IEEE TRANSACTIONS ON COMPUTER-AIDED DESIGN OF INTEGRATED CIRCUITS AND SYSTEMS, v.41, no.10, pp.3387 - 3399
Abstract
DNN (Deep Neural Network) processing units, or DPUs, are one of the most energy-efficient platforms for DNN applications. However, designing new DPUs for every DNN model is very costly and time-consuming. In this paper we propose an alternative approach: to specialize coarse-grained reconfigurable architectures (CGRAs), which are already quite capable of delivering high performance and high energy efficiency for compute-intensive kernels. We identify a small set of architectural features on a baseline CGRA to enable high performance mapping of depthwise convolution (DWC) and pointwise convolution (PWC) kernels, which are the most important building block in recent light-weight DNN models.
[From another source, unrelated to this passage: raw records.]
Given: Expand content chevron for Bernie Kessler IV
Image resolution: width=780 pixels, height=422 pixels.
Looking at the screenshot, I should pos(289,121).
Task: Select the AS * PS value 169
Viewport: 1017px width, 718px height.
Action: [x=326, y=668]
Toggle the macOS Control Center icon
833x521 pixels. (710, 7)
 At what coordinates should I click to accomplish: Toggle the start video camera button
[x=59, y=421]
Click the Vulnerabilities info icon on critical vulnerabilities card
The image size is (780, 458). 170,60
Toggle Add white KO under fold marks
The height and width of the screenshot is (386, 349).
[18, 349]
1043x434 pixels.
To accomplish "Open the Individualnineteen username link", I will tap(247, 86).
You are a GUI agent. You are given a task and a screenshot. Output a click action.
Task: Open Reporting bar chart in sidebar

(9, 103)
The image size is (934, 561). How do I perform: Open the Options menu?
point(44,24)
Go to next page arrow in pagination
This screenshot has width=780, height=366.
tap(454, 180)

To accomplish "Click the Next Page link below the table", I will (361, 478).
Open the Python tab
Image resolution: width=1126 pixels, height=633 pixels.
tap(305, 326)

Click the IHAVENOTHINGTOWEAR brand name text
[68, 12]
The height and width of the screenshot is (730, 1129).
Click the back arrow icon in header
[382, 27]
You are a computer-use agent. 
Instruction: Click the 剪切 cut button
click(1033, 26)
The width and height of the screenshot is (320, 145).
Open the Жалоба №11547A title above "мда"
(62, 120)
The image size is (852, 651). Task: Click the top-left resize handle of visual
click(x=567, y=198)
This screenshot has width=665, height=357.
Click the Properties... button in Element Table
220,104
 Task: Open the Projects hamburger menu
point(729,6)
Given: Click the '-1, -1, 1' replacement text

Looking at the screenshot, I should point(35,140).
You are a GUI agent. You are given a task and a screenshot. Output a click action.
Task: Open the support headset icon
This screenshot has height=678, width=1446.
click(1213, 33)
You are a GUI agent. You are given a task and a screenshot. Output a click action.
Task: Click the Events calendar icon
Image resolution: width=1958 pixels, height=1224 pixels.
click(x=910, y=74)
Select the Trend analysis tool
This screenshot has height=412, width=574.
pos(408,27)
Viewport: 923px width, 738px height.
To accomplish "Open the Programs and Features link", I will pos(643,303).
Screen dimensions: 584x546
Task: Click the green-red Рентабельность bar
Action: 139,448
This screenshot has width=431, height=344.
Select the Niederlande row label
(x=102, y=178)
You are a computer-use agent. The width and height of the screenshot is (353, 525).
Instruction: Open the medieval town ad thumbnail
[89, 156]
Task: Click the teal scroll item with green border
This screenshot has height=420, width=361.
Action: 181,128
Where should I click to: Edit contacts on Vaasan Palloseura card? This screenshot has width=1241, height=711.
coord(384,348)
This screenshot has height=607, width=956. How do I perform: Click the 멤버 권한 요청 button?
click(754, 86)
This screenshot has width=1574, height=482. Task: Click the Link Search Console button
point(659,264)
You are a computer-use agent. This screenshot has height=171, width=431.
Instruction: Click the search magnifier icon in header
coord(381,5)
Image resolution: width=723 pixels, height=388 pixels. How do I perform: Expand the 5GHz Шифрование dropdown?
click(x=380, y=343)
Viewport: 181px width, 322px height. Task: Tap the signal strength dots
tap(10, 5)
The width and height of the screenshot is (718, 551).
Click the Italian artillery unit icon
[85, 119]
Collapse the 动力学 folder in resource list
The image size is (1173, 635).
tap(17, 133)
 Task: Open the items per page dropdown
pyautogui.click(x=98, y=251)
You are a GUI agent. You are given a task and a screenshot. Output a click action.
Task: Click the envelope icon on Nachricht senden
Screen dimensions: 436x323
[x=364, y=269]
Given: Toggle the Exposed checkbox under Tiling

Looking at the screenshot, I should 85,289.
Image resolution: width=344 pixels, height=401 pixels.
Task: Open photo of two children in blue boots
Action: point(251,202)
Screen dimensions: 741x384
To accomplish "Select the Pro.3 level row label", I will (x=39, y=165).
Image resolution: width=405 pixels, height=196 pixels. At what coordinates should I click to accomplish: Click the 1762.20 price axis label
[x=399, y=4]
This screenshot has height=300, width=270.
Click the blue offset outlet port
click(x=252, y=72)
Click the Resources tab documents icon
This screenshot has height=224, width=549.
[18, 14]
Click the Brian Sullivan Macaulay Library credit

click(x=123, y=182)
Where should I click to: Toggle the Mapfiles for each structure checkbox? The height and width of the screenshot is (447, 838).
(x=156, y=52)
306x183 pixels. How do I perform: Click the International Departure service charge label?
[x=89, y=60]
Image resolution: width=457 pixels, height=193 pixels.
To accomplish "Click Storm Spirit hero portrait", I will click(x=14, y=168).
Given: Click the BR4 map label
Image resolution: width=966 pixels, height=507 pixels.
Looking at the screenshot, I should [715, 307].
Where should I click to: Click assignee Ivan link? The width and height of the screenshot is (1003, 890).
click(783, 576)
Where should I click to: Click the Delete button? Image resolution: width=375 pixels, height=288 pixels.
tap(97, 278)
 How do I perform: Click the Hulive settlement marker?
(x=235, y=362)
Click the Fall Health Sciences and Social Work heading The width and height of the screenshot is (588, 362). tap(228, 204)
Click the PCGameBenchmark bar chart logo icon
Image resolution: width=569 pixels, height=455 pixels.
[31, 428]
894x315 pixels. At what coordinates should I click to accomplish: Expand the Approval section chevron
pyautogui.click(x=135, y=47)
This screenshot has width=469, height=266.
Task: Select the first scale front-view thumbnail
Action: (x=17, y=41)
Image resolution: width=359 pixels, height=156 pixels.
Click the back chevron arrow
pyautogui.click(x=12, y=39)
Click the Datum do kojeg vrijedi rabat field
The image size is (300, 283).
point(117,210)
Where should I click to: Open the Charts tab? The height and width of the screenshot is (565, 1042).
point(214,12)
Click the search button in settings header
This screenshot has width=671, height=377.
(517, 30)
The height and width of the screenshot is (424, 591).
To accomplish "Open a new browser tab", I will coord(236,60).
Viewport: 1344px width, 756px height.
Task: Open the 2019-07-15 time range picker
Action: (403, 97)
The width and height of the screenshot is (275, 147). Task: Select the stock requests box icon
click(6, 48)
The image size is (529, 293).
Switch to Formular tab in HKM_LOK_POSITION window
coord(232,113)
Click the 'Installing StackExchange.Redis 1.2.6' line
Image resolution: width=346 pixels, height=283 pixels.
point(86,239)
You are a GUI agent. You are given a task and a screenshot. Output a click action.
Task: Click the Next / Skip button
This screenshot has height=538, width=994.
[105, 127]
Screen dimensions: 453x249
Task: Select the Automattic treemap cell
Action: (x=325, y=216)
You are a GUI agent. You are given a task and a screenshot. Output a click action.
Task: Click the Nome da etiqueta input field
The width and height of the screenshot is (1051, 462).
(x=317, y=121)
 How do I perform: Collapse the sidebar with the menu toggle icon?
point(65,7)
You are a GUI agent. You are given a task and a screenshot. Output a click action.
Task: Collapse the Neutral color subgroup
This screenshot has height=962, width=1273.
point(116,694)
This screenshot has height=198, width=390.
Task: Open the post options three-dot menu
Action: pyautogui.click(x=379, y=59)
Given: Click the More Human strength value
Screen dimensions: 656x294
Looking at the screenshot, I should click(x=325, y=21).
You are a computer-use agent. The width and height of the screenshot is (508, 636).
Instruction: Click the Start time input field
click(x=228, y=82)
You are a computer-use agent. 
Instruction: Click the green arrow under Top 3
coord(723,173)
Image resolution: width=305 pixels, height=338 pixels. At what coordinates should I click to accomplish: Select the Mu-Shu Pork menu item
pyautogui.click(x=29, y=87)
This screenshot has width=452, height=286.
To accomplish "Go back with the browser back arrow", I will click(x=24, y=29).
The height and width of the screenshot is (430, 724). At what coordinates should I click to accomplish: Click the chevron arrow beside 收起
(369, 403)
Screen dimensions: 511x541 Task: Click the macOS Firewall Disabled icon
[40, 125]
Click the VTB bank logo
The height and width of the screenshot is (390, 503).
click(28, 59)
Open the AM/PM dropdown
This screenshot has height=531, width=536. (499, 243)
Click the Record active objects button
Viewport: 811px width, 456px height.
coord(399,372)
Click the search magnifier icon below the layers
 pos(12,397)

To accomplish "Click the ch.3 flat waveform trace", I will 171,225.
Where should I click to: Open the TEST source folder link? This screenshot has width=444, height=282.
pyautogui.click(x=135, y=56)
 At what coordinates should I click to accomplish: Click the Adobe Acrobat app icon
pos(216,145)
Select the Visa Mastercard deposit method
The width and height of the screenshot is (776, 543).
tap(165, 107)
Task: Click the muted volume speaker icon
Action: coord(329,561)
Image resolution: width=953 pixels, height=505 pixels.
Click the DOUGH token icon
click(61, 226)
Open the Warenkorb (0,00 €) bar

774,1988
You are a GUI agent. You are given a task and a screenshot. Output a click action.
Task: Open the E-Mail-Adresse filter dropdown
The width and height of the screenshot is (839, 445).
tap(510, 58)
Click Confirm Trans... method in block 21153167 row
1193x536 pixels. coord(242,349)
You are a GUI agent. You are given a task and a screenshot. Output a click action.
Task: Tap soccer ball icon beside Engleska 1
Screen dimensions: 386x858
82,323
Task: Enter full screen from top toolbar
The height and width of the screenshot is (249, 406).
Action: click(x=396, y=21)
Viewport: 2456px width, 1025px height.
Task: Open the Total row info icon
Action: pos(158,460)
Our experimental results using MobileNets demonstrate that our proposed CGRA enhancement can deliver 8 18× improvement in area-delay product depending on layer type, over a baseline CGRA with a state-of-the-art CGRA compiler. Moreover, our proposed CGRA architecture can also speed up 3D convolution with similar efficiency as previous work, demonstrating the effectiveness of our architectural features beyond depthwise separable convolution layers.